(RECORDS)
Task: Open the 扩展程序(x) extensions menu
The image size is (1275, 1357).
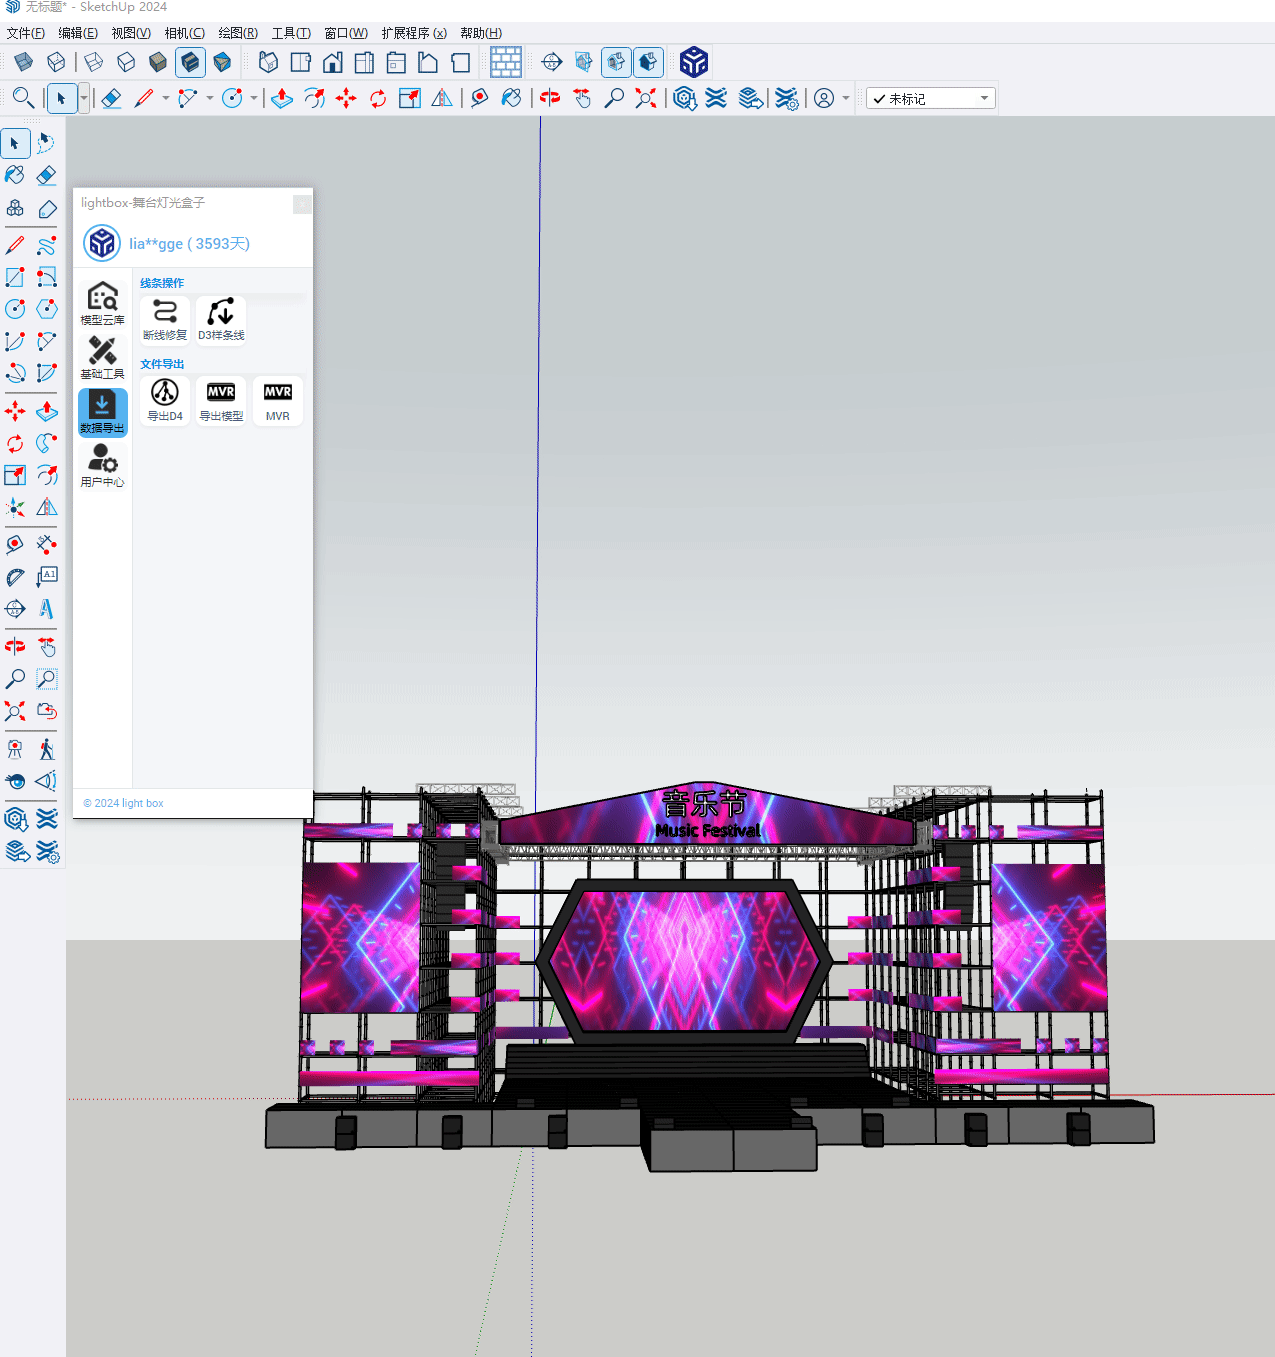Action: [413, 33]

---

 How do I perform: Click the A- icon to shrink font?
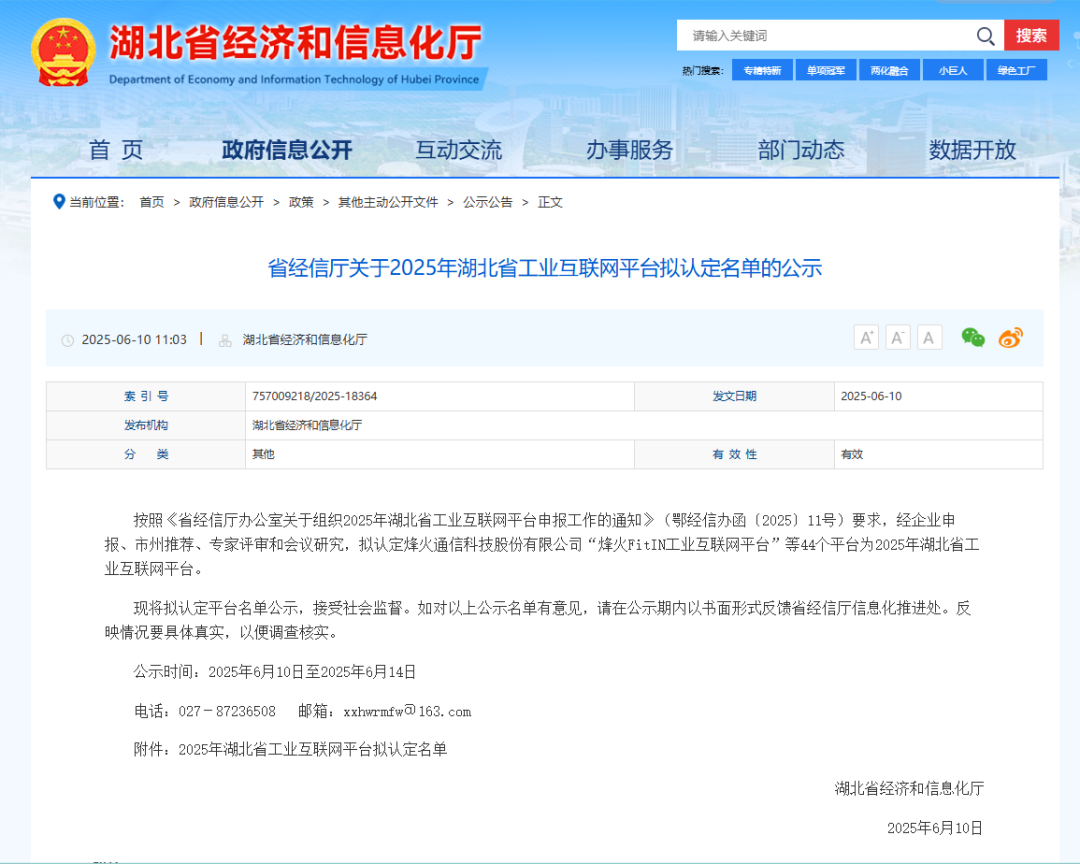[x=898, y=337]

(WHAT IS EXPECTED) Copy the rows verbatim from the line containing "Task: Open the 扩展程序(x) extensions menu" through the line containing "Action: [413, 33]", including both of those lines, and omit the pictures.

(FULL OUTPUT)
Task: Open the 扩展程序(x) extensions menu
The image size is (1275, 1357).
Action: [413, 33]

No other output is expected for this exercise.